Ladenburg

Ladenburg Wohnmobilpark-Betreiberin unterstützt Pilotgruppe der Draußenschule mit Spende

Stadt fördert das Lernen im Freien

Archivartikel

Das Pumpenhaus am Waldparksee in Ladenburg: Vincent, Karla, Jasper, Sarah und Theo basteln gerade drinnen. Auf dem Tisch vor ihnen: Eierkartons, leere Klopapierrollen, Blechdosen, Kleber, Farben. Die Pilotgruppe der Draußenschule lässt sich kaum stören. Auch dann, als Bürgermeister Stefan Schmutz, seine Mitarbeiterin Nicole Hoffmann und Reporter eintreffen. Der Grund ihres Besuchs: Eine Spende in Höhe von 1500 Euro, die Manuela Mehrmann vom Wohnmobilpark überreicht.

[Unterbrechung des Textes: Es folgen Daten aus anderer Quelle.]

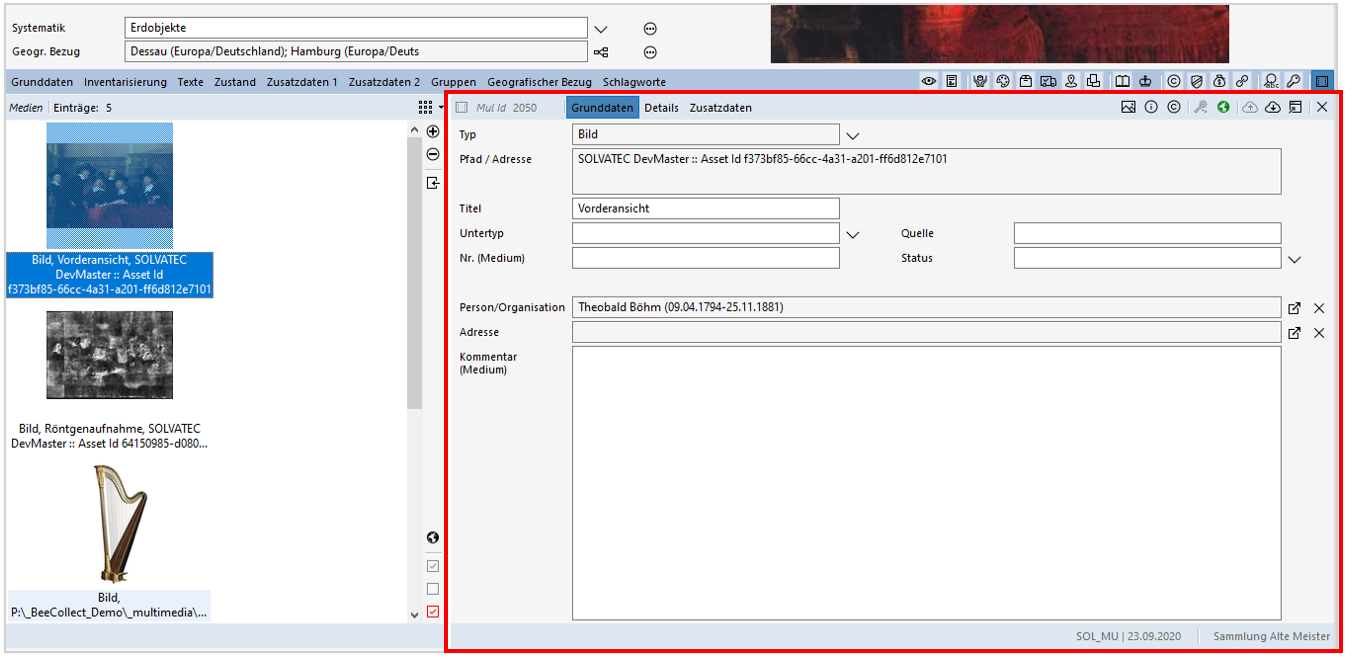Click the painter's palette icon
Image resolution: width=1348 pixels, height=659 pixels.
point(1003,81)
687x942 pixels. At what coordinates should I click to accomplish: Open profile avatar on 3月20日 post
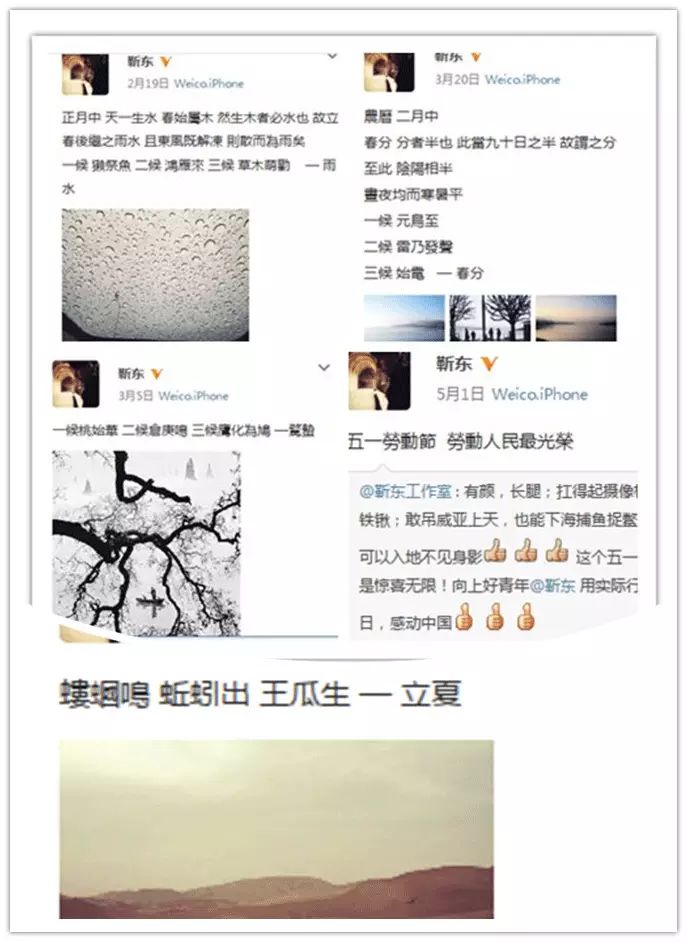(x=389, y=72)
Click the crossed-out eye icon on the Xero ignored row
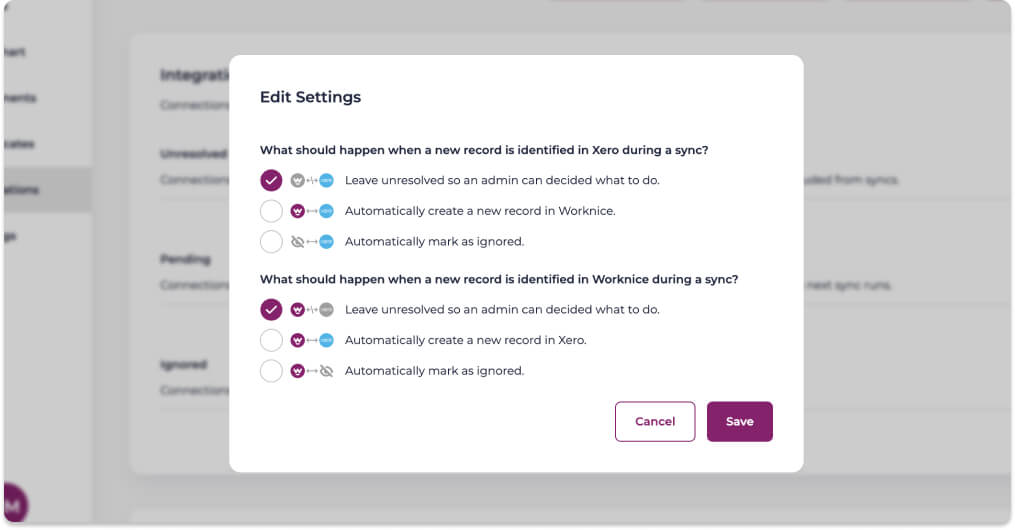Viewport: 1015px width, 530px height. pyautogui.click(x=297, y=241)
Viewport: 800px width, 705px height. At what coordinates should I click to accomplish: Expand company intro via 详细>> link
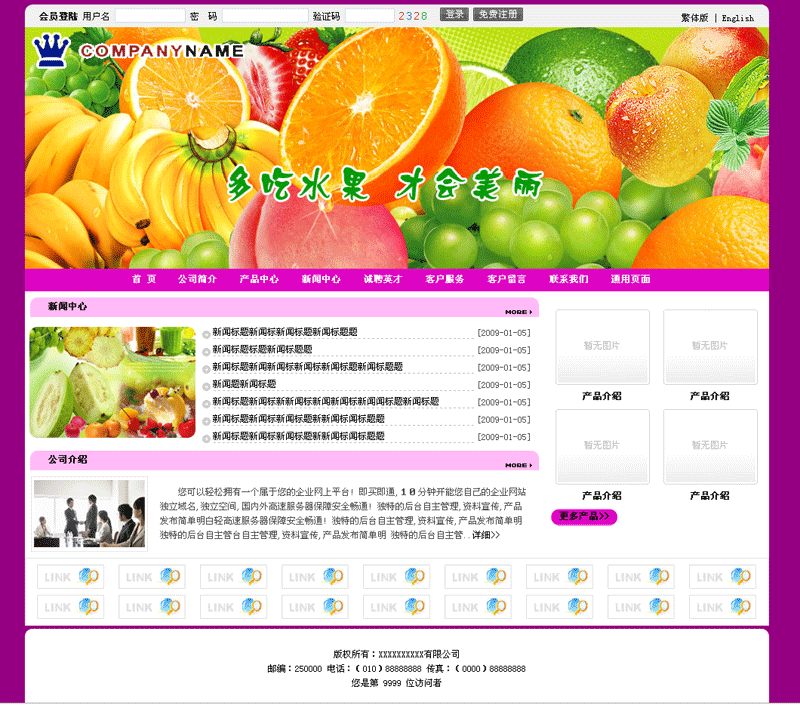coord(486,535)

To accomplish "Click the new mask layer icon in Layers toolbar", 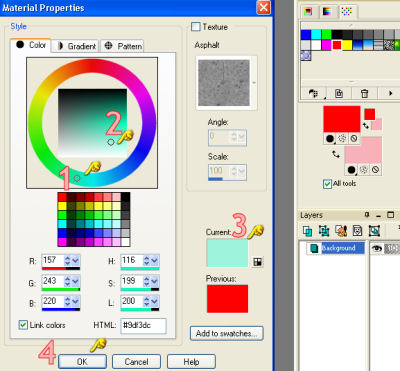I will pos(357,231).
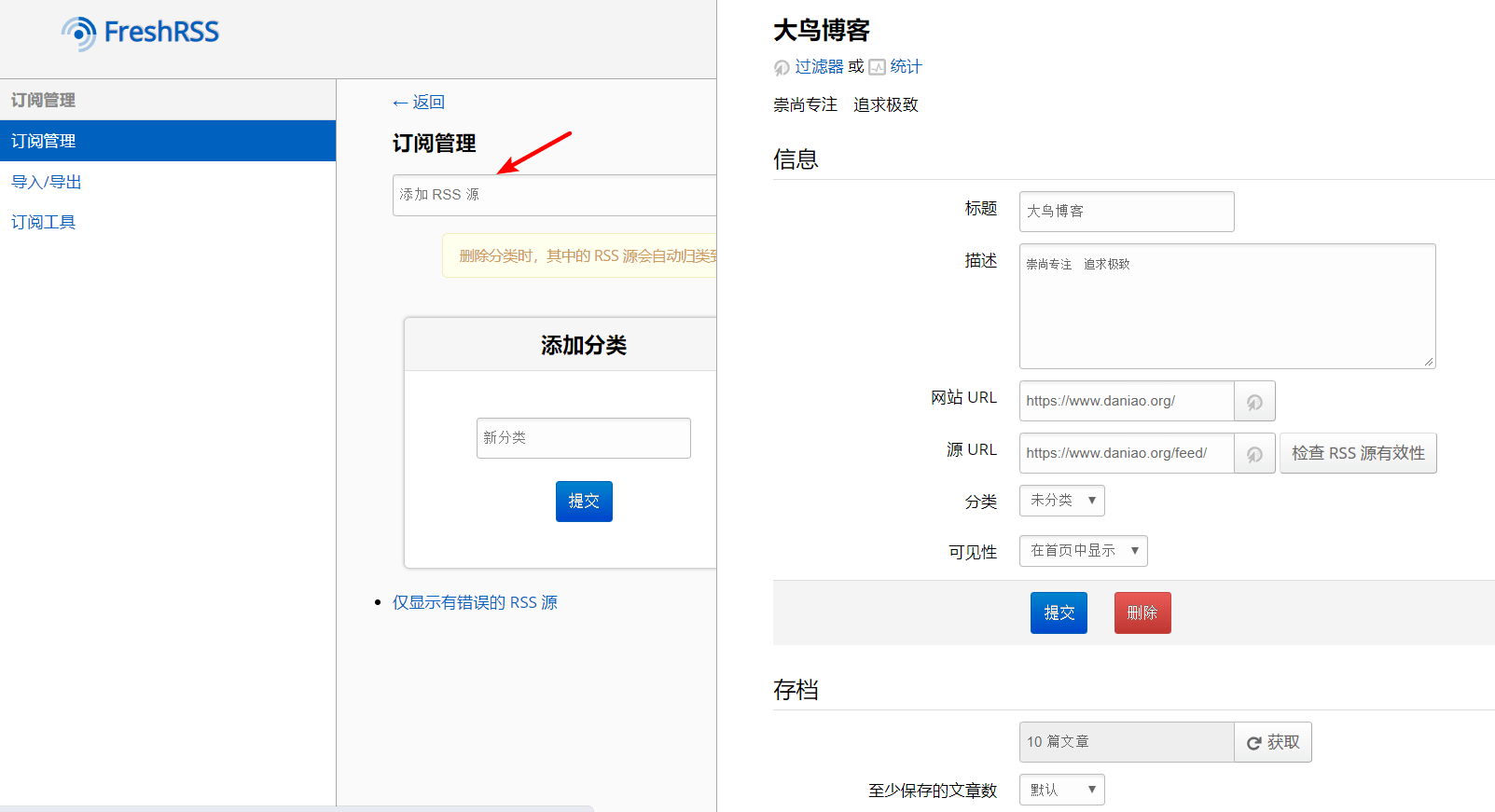Expand the 可见性 visibility dropdown
Image resolution: width=1495 pixels, height=812 pixels.
point(1083,551)
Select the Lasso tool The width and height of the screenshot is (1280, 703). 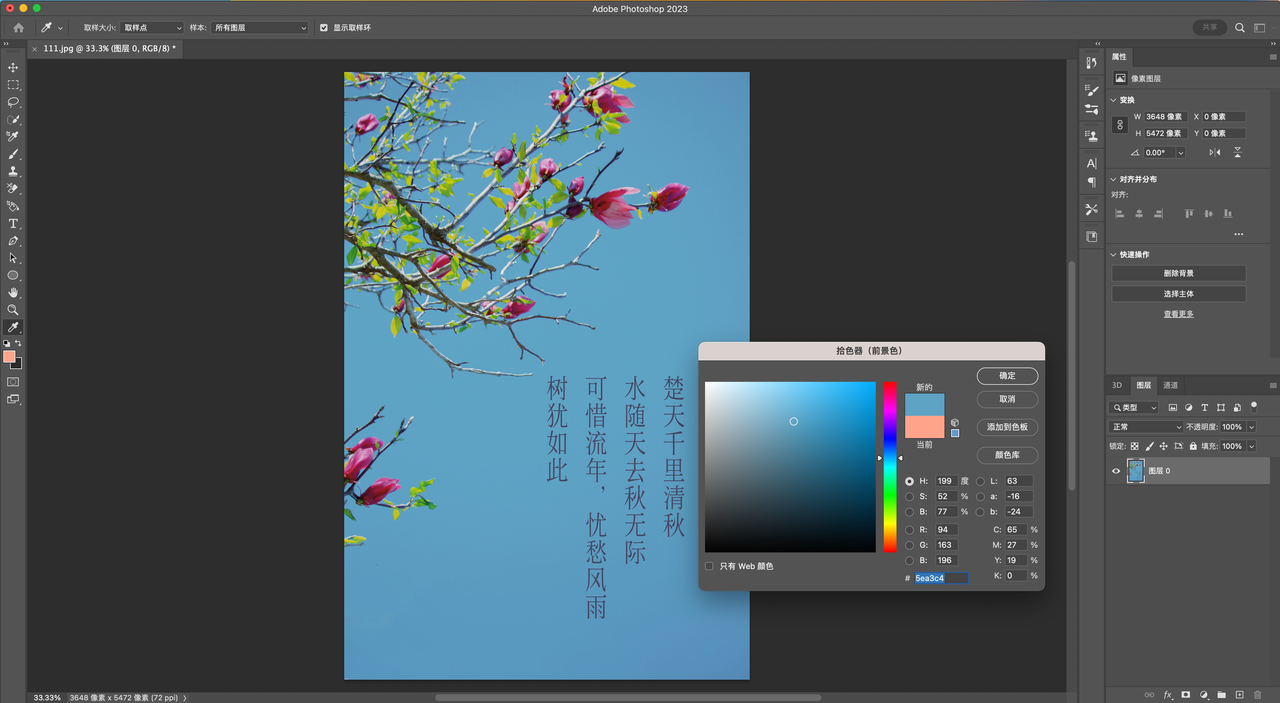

„Draußenschule heißt Lernerfahrungen in der Natur zu machen, und diese Initiative unterstützt die Stadt“, erklärt Schmutz zunächst. Wie der „MM“ berichtete, will Grund- und Hauptschullehrerin Carolin Rückert zusammen mit Hanna Fuchs-Brecht, der neuen Chefin der „Initiative im Waldpark“, und weiteren Mitstreiterinnen eine solche Privatschule gründen. Noch sind die engagierten Frauen auf der Suche nach einem Standort in Ladenburg und Umgebung. Doch seit Oktober gibt es bereits die Pilotgruppe mit insgesamt acht Fünf- bis Neunjährigen. Drei sind an diesem Nachmittag krank. Die Erfahrungen mit den Kindern sollen dem Einrichtungskonzepts beiliegen, das Pädagogin Rückert im April ans Regierungspräsidium schickt.

„Kein elitäres Modell“

„Ziel ist es, eine freie Schule zu gründen, erst einmal als Grundschule, später dann mit Sekundarstufe I bis Klasse 10“, erklärt Rückert. Sie betont: „Es soll kein elitäres Schulmodell, sondern attraktiv für alle sein.“ Die gesetzlich fixierte Obergrenze an Gebühren liege bei monatlich 160 bis 180 Euro. Fachlich hat Rückert Erfahrung: Die ehrenamtliche Nachwuchsleiterin beim örtlichen Bund für Umwelt- und Naturschutz Deutschland (BUND) arbeitet an einer Mannheimer Grundschule. Jeden zweiten Montag unterrichtet die auch zur Waldpädagogin Ausgebildete im Stadtwald Käfertal. Das Interesse von Eltern sei groß, so Rückert.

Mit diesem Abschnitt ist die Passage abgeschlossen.